That’s what gardening has taught me about who I am as a creature in God’s garden. I had to learn the same things any other gardener must learn: Dead wood and weeds must go – for the sake of health and the Good Garden. If I’m unwilling to do this needed work, my garden will not produce healthy, vital, productive plants – a healthy, vital productive life – as God has intended
Today starts the annual 40-day process of Lent, during which we are asked to weed our own spiritual gardens. We will give up chocolate, or caffeine, or wine. Or, for 40 days we will take on a more disciplined spiritual life, perhaps saying the Daily Office, or working an additional shift at the Thrift Shop. We encapsulate these six weeks before Easter to do our own, necessary weeding.

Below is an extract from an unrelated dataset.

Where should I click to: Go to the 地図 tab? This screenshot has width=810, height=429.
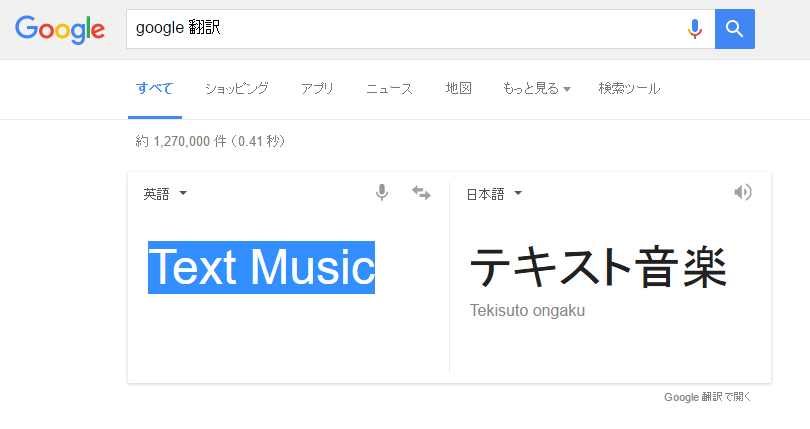[x=458, y=88]
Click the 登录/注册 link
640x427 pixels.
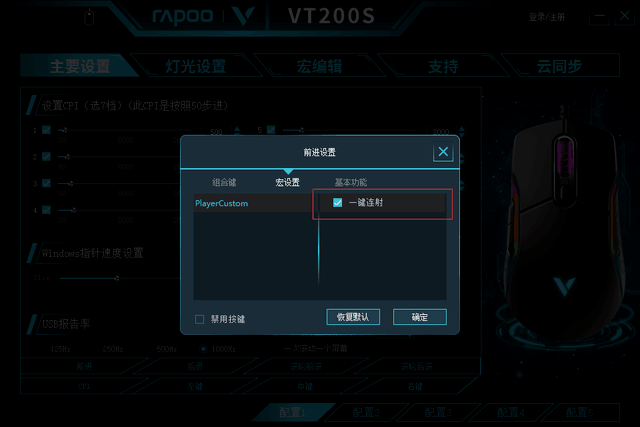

But, if I’m not careful - if I try to cut a weed off, without digging its roots out - I find that the “trimming” – my work is wasted. The same is true of our spiritual garden – especially in Lent. The spiritual activity I take on as a “holy” project during these 40 days can become little more than a diversion from the sin root that is the real source of the trouble in my spiritual garden. Cutting off the top-growth, without removing its root, only means that the weeds (in my garden, or in my soul) will actually gain strength in my apparent “sprucing up.”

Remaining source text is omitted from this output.